正解はなるべく与えない、行動させ考えてもらう 〜その2〜

想定させる

新入社員がこれまで考えてこなかったような考え方でイメージさせてみることも有効です。「5年後、10年後どうなっているでしょうか?」「こういう行動により、最悪どんな事態が発生するでしょうか?」「どんな影響があるでしょうか?」「このようにしたら、顧客はどういう行動に出るでしょうか?」などのイメージングをさせることによって、なぜそうするのか、なぜそうしてはいけないのかが明確に意識できるようになります。


実際の職場や仕事とつなげて考えさせる

また、配属後のことを想定させ、つなげて考えさせることも有効です。ただし、仕事経験が無い新入社員にとっては、考えるための材料が少ないことも多いので、職場のことがわかる資料(VTRや写真など、ビジュアル的に場面が理解できるものが有効)の提供や、先輩社員へのインタビューなどを実施させることで材料を与え考えさせることがポイントとなります。その上で、「実際の場面ではどうなる?」と考えさせることによって気づきを生むことができます。

特に最近では、個人情報保護法などの影響でオフィスの入館制限が厳しくなり、就職活動中のOB・OG訪問/内定中の仕事の現場見学などの機会が減り、実際の現場の雰囲気がさらにつかみにくくなっているようです。

弊社のトレーニングでも、一部のトレーニングで各セッションの前に、配属された後にどんな場面が想定されるのか、オリエンテーションVTRを流すようにしています。

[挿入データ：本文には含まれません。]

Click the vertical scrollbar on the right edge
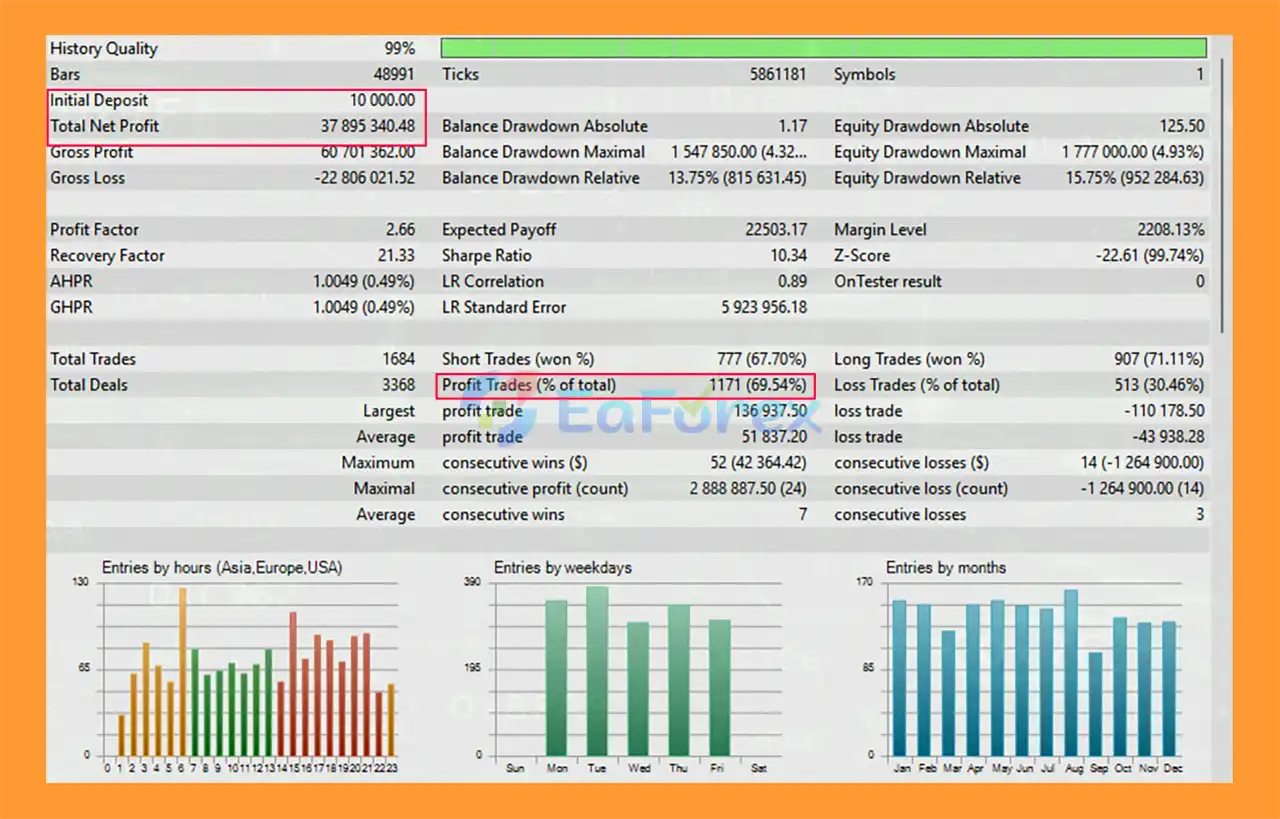The width and height of the screenshot is (1280, 819). tap(1221, 200)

こういう場面がすぐにでもやってくるからこそ、こういうことは身につけておきましょう、という研修の動機付け、という観点からも効果が高いようです。



以上述べてきたように、「考えさせる」ことは、深い気づきが得られる、自分で気づいたことは教えられたことよりも大事にする、現場で応用が利くなどのメリットがあります。反面、時間がかかり効率が悪いというデメリットがあることも注意しておきましょう。限られた新入社員研修の時間の制約の中で、「これは」という内容に絞って「考えさせる」というバランスを取って有効に活用してみてください。